Even in her practice, she's felt she has had to enforce this idea of being positive without exception.

"Especially when I was working with cancer patients, I really felt like positivity was mandatory and it was something I had to use as a therapist or I would be trying to make my clients more negative or not help them heal."

But research shows positive affirmations don't work for people with low-self esteem and can actually make them feel worse, she says.

"So we have to be very careful about telling people who do feel bad about themselves, 'just love yourself, just be positive and you'll love yourself', because we know that's actually just going to make them more depressed and make their self-esteem plummet even more."

While there is a big industry behind positive thinking, Goodman believes that's not because it's working, but quite the opposite.

"We keep selling people the same things over and over, and then blaming it on them when it doesn't work.

"Then the programme or the industry doesn't have to take any accountability for that."

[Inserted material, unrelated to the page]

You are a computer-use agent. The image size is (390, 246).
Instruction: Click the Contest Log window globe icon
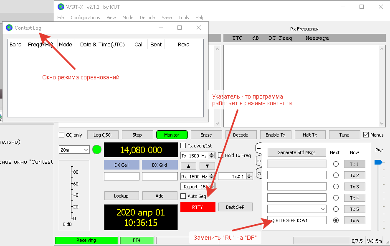click(x=9, y=28)
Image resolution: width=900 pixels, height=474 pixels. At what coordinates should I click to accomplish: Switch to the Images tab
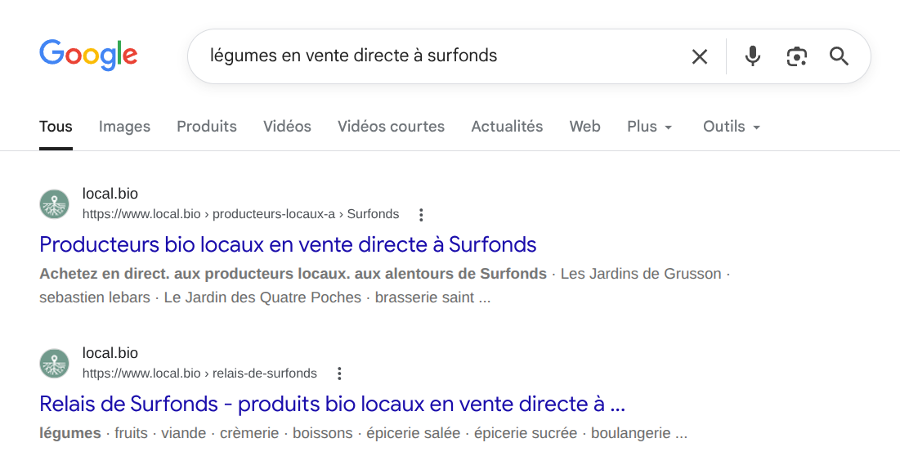(124, 127)
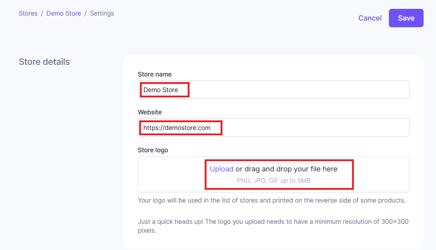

In fact, having a little bit of negativity is not so bad, she says. It can help induce creativity, distinguish what's important to you, solve problems, and help you make decisions.

Goodman suggests a healthier way of looking at positivity by balancing reality and hope.

"I think that balance is of course different for everybody but it really just means attuning yourself to be able to look at 'this what I need to fix, this is what's not going right, this is what I need to accept' and also still having hope or an open mind that things could get better and we don't always know how things will turn out."